Jonne (6) legt die Karten für ein Kartenspiel in der Gemeinschaftsküche aus

Morgens knackt der Ofen und draußen gackern Hühner. Auf 18 Hektar Land stehen ein altes Wohnhaus, eine Scheune, Streuobstwiesen, Gewächshäuser, Kleingewässer und ein Gemüsegarten. Seit über 30 Jahren probieren Menschen im Ortsteil Zarnekla bei Düvier, unweit von Loitz in Mecklenburg-Vorpommern, gemeinsam, nachhaltig und frei zu leben.

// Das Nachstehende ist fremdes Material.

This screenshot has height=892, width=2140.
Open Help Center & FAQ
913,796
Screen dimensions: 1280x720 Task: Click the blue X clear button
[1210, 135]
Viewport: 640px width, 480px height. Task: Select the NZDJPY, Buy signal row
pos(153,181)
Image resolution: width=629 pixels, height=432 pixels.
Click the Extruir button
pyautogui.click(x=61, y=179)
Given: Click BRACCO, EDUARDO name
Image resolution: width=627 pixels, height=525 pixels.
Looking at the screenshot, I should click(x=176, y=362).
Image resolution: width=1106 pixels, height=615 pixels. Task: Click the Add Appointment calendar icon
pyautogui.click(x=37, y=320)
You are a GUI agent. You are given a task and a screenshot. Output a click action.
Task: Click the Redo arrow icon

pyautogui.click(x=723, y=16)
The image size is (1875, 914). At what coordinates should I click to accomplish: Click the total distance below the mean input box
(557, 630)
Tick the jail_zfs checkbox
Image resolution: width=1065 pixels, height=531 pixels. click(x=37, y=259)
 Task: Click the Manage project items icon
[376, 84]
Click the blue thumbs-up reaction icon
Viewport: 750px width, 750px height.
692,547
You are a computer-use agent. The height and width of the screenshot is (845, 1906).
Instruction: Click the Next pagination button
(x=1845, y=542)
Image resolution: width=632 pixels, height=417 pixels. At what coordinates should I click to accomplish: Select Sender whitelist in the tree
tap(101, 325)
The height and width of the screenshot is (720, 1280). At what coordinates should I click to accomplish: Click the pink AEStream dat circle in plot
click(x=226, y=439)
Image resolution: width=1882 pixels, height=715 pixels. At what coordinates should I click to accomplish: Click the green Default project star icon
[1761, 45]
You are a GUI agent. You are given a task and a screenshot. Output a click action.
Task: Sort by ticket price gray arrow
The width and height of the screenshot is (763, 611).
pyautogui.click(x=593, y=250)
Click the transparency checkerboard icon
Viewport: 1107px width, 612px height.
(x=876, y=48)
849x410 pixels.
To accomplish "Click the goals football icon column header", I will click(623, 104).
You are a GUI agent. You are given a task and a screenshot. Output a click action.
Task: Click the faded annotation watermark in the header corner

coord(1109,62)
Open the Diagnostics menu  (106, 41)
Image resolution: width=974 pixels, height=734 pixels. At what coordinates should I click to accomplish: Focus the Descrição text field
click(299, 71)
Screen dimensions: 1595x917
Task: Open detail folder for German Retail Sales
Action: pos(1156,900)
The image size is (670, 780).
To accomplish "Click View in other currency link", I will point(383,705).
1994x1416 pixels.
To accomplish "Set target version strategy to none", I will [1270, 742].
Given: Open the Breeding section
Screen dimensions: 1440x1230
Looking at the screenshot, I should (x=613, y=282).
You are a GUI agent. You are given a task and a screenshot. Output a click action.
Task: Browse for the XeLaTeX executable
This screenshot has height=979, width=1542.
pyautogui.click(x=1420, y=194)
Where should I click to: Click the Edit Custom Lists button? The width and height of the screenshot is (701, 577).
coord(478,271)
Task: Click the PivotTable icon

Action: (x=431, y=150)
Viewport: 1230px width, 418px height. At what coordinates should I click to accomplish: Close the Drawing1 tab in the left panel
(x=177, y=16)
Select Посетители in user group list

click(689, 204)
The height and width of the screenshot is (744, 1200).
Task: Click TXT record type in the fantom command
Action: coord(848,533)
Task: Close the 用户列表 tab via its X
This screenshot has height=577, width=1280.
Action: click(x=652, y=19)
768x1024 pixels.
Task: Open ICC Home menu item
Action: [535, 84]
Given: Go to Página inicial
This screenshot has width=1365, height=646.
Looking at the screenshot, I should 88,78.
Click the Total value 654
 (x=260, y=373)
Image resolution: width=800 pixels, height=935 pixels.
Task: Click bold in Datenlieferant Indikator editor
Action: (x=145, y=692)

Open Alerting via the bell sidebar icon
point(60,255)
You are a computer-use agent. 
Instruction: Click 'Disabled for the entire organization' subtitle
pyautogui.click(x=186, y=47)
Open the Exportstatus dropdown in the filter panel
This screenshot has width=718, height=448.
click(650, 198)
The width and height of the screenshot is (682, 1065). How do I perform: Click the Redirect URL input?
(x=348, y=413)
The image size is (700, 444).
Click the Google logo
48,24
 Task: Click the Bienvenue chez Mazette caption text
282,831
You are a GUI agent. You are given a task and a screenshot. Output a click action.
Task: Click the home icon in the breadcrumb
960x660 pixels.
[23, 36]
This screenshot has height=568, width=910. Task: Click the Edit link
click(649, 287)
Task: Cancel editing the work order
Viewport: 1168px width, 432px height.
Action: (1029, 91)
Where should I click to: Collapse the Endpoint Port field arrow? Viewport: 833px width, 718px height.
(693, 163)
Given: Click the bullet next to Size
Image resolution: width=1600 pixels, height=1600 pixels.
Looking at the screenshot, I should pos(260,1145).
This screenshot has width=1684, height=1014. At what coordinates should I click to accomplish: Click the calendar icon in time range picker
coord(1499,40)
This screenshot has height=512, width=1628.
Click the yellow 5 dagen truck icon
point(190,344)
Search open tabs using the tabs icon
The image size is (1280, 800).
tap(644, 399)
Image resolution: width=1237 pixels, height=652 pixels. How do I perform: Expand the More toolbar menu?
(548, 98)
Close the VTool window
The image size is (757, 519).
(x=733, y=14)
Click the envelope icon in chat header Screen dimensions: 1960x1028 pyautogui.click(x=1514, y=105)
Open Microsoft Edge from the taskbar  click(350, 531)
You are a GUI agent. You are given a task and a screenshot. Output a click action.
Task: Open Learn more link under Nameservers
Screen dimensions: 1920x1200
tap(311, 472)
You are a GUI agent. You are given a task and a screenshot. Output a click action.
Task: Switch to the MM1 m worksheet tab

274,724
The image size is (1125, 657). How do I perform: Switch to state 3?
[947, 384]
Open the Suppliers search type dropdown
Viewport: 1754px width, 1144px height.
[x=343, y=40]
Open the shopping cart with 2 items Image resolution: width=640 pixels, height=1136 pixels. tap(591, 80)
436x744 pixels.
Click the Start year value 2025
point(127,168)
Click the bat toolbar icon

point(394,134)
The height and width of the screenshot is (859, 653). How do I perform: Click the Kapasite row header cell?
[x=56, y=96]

Die Kommune I.G.E.L. wurde 1991 am heutigen Standort auf einem ehemaligen Gutshof gegründet. Damals bestand sie aus elf Erwachsenen und sieben Kindern. Nur Roland, Mitbegründer der ersten Stunde, ist noch geblieben. Die anderen Mitglieder sind nach und nach weggezogen. Als sie das Grundstück gekauft haben, erinnert sich Roland, war «das Erste, was wir gemacht haben, die Wassertoiletten rauszureißen.»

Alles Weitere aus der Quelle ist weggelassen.